Doenças, mortes e o silêncio institucional
Seja no mergulho raso ou profundo, as consequências aparecem anos depois: problemas osteoarticulares, neurológicos, respiratórios e psicológicos. No entanto, a maioria dessas doenças não é reconhecida como ocupacional. Exames médicos são frequentemente conduzidos por profissionais vinculados às próprias empresas, criando um evidente conflito de interesses. O trabalhador adoece, mas o sistema se recusa a enxergar a relação com o trabalho.
No caso dos mergulhadores rasos, a situação é ainda mais grave: muitos sequer conseguem comprovar tempo de exposição suficiente para reivindicar direitos mínimos. Mortes e acidentes são tratados como fatalidades isoladas, não como sintomas de um modelo que aceita o risco como custo operacional.
Por que uma lei é urgente — para todos os mergulhadores
A discussão sobre uma lei que garanta remuneração substancial e participação nos lucros não pode se limitar aos mergulhadores de saturação. Ela deve abranger todos os mergulhadores profissionais, especialmente os rasos, historicamente marginalizados.

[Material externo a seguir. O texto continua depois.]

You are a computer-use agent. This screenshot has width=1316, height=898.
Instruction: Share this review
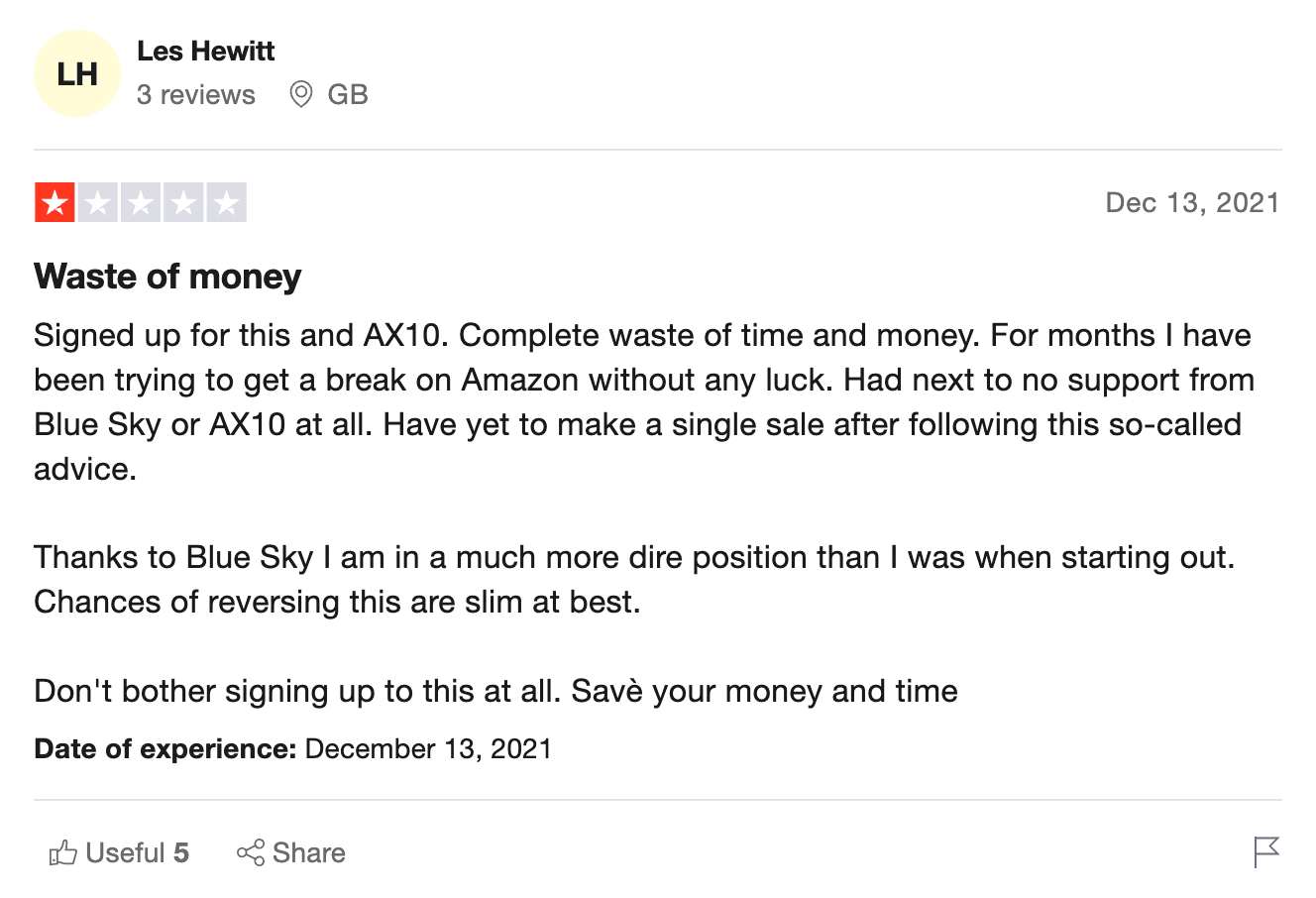point(290,852)
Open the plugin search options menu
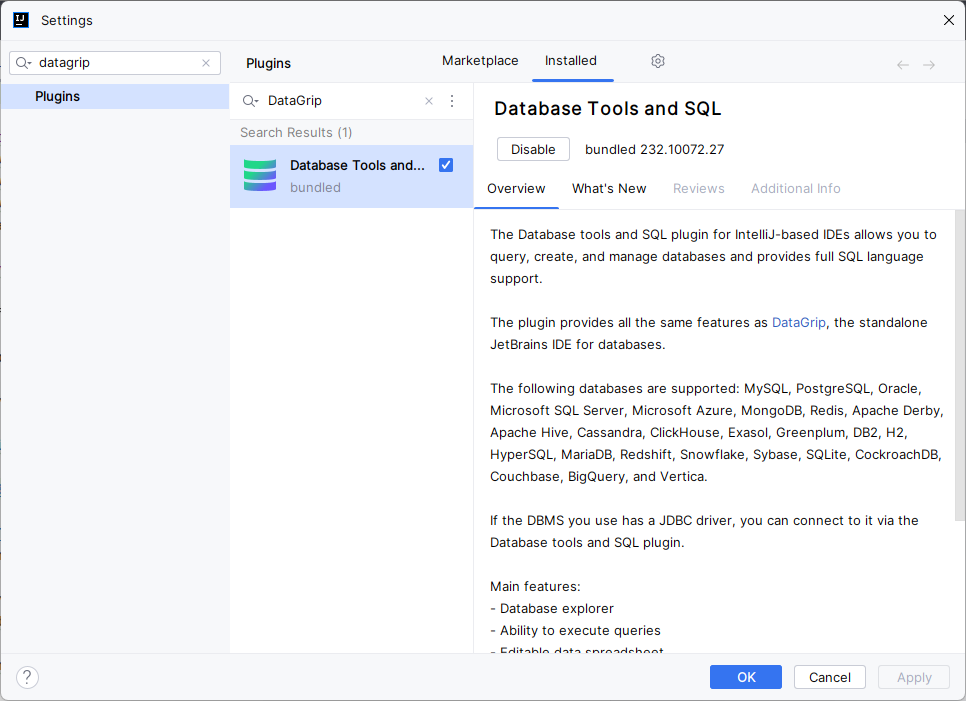Image resolution: width=966 pixels, height=701 pixels. pyautogui.click(x=452, y=100)
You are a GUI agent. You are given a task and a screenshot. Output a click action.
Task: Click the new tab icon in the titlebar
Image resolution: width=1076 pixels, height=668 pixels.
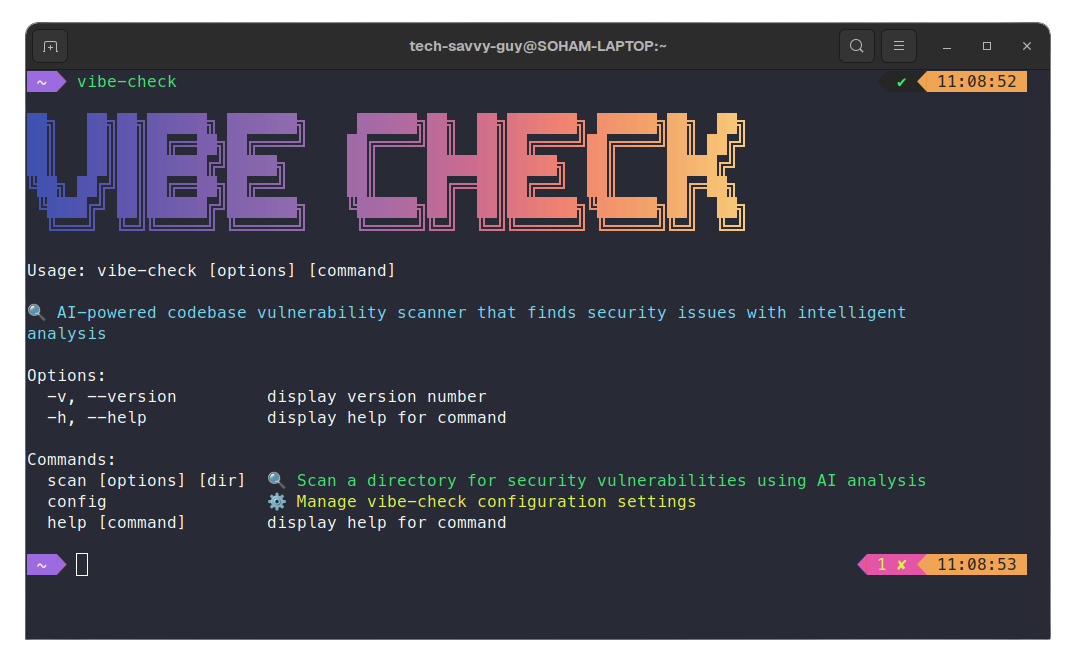(49, 45)
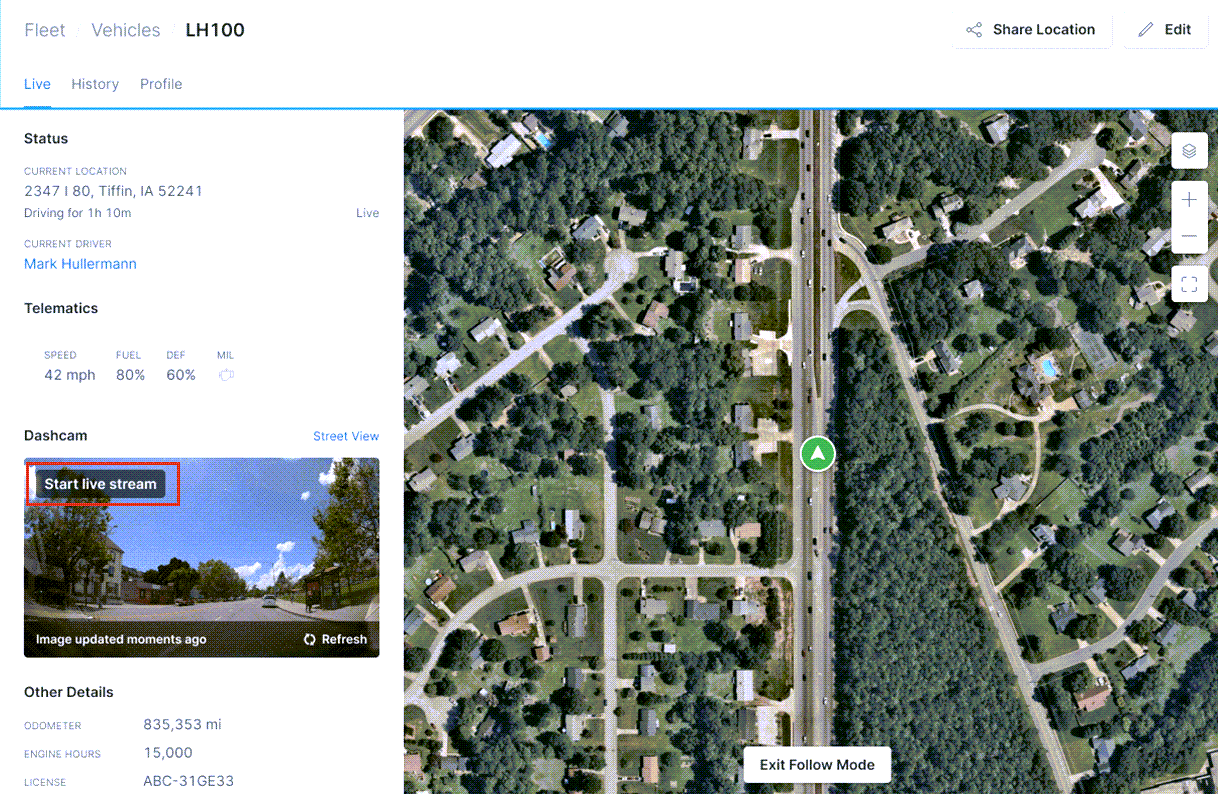The image size is (1218, 794).
Task: Click the MIL engine warning icon
Action: tap(226, 375)
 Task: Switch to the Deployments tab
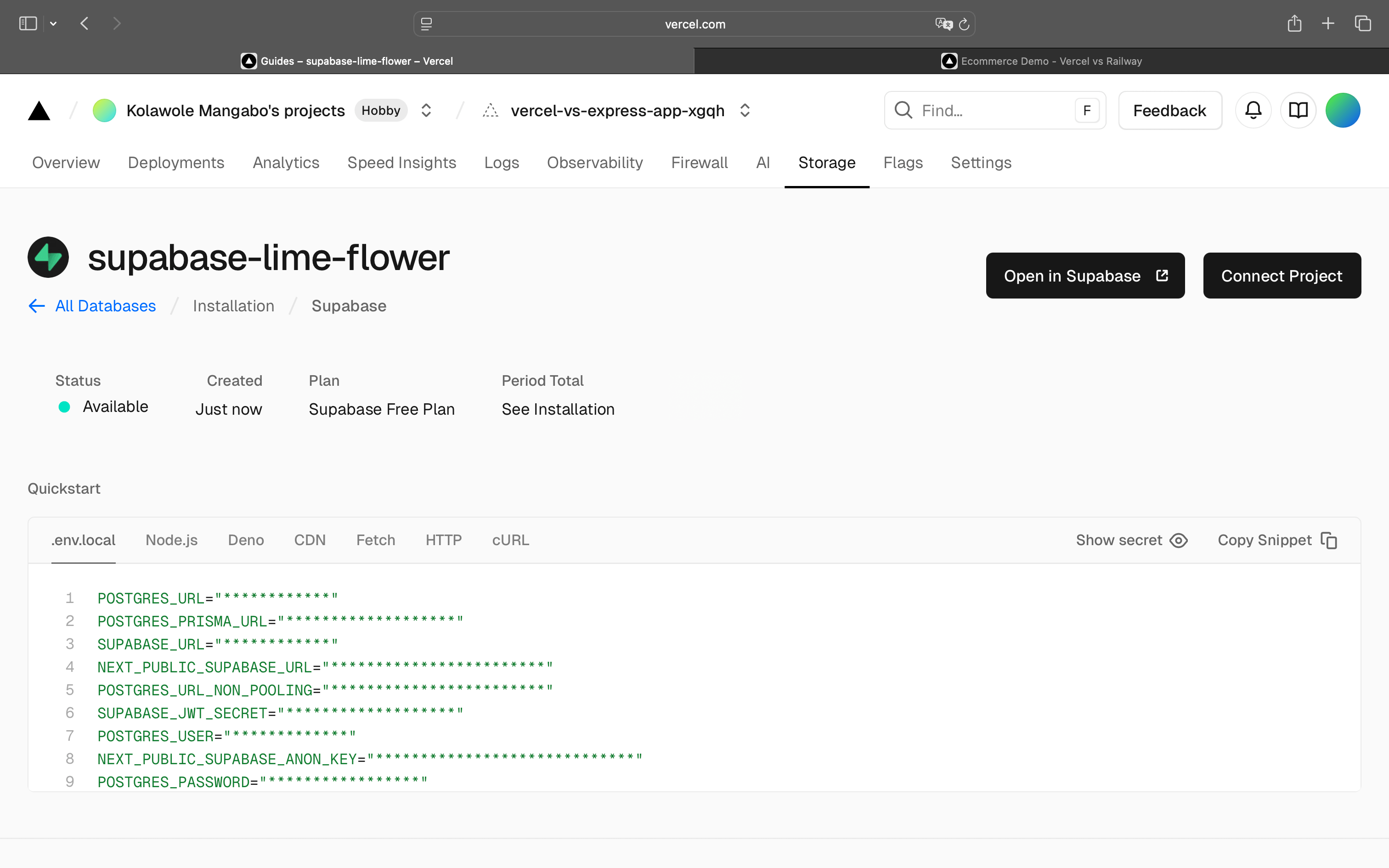click(x=175, y=163)
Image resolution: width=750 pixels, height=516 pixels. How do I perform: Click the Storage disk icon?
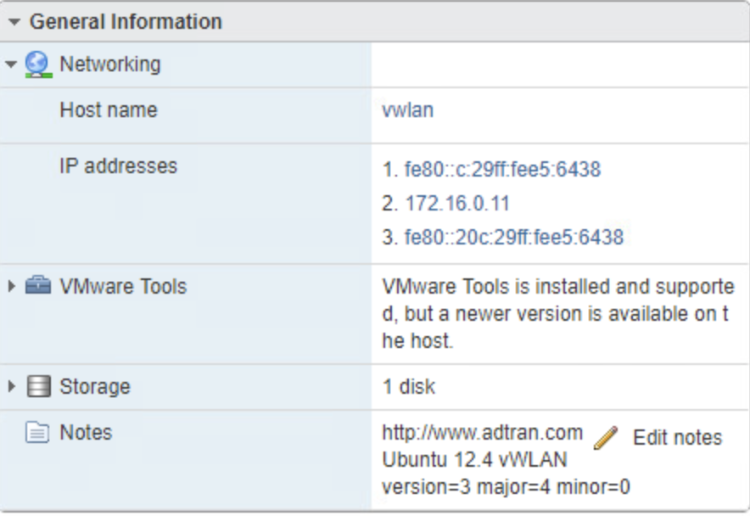tap(38, 387)
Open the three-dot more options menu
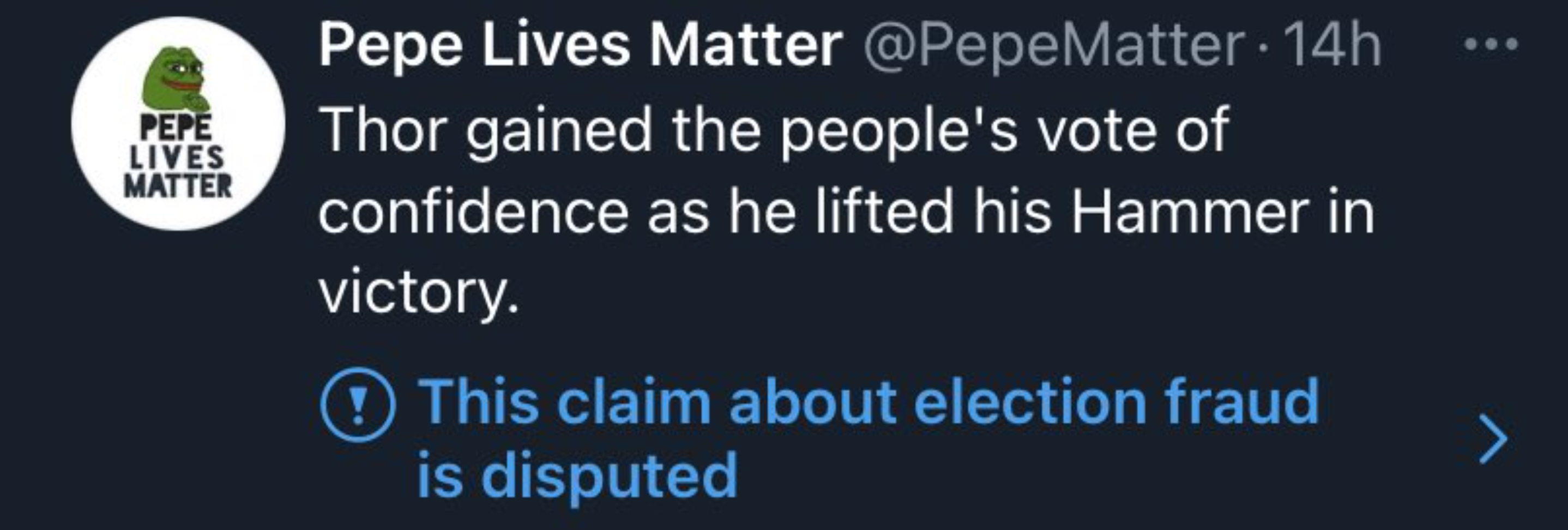Image resolution: width=1568 pixels, height=530 pixels. [1491, 44]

Uma legislação robusta poderia:
Reconhecer oficialmente o mergulho profissional — raso ou profundo — como atividade de risco extremo;
Garantir participação obrigatória nos lucros das empresas de mergulho e contratantes finais;
Estabelecer pisos salariais compatíveis com o risco real da atividade;
Criar mecanismos de proteção à saúde independentes das empresas;
Impedir acordos coletivos que retirem direitos essenciais sob o pretexto de competitividade.
Conclusão: o fundo comum da injustiça
No fundo do mar, não há hierarquia de sofrimento. Seja a 10 ou a 300 metros de profundidade, o corpo do mergulhador é o último elo de uma cadeia que gera riqueza em escala industrial. A diferença é que alguns ainda conseguem visibilidade, enquanto outros permanecem invisíveis — até adoecerem ou morrerem.
Defender uma lei de remuneração justa e participação nos lucros para mergulhadores profissionais é, acima de tudo, questionar um modelo que normalizou a desigualdade e transformou vidas humanas em variável de ajuste econômico. Enquanto isso não mudar, o verdadeiro abismo não estará no mar, mas na forma como a sociedade escolhe valorar quem trabalha nele.